Le président de la Région Bourgogne-Franche-Comté, Jérôme Durain, et le président du Conseil départemental de la Nièvre, Fabien Bazin, ont tenu une réunion de travail consacrée à l’avenir de la ligne ferroviaire Corbigny–Clamecy et, plus largement, aux dessertes fines du territoire. Mise en service à la fin du XIXᵉ siècle, avec l’ouverture de la gare de Corbigny en 1878, cette ligne s’inscrit dans un ensemble destiné à désenclaver les territoires ruraux du centre de la Nièvre et du Morvan. La liaison ferroviaire a été progressivement réorganisée dans les années 2010 dans le cadre de la restructuration de l’offre TER en Bourgogne. Aujourd’hui, la section Corbigny–Clamecy est considérée comme une desserte fine du territoire, avec une fréquentation estimée à environ une cinquantaine de voyageurs par jour, en raison notamment d’une offre réduite au fil du temps.
Les échanges ont également permis de situer cette ligne dans le contexte plus large des mobilités locales. La liaison Clamecy–Auxerre, plus structurante, assure environ six circulations quotidiennes dans chaque sens et une fréquentation estimée entre 100 et 250 voyageurs par jour, tandis que la section Corbigny–Clamecy reste nettement moins utilisée. Les deux responsables ont rappelé le rôle de ces lignes dans les mobilités quotidiennes en zone rurale, notamment pour l’accès à l’emploi, aux études, aux soins et aux services publics, mais aussi leur contribution à l’attractivité résidentielle et touristique ainsi qu’au maintien d’une activité économique locale, incluant ponctuellement le fret.

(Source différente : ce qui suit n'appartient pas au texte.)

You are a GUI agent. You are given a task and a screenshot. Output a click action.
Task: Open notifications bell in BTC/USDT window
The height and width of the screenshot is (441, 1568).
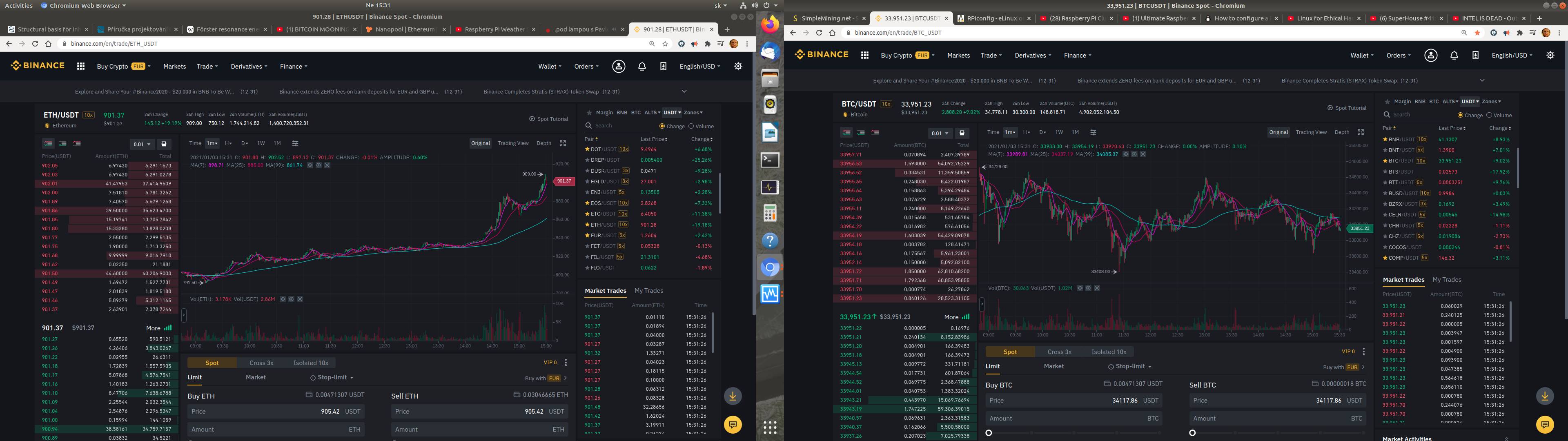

Ils ont également évoqué la dégradation progressive des infrastructures ferroviaires, qu’ils attribuent à un sous-investissement ancien sur un réseau appartenant à l’État et géré par SNCF Réseau, dont la remise à niveau des lignes de desserte fine en Bourgogne-Franche-Comté est estimée à environ 500 millions d’euros. Dans ce contexte, la Région et le Département demandent à l’État une clarification de ses engagements financiers, la définition d’un calendrier d’intervention et un chiffrage partagé des travaux nécessaires, dans un contexte où des enjeux liés au fret ferroviaire au sud de Corbigny ont également été signalés.
L’avis de la rédaction
Transition écologique : Faites-ce que je dis… si vous le pouvez !
C’est là que le contresens devient politique. Tout en demandant aux territoires ruraux de participer à l’effort climatique, dans un contexte de crise énergétique, la transition peut-elle se faire sans un réseau ferroviaire rapide, fréquent et fiable ? Tant que la réponse restera négative sur les lignes secondaires, la transition écologique aura des airs de slogan. Et dans les territoires ruraux, elle continuera surtout de ressembler à une injonction déconnectée du réel.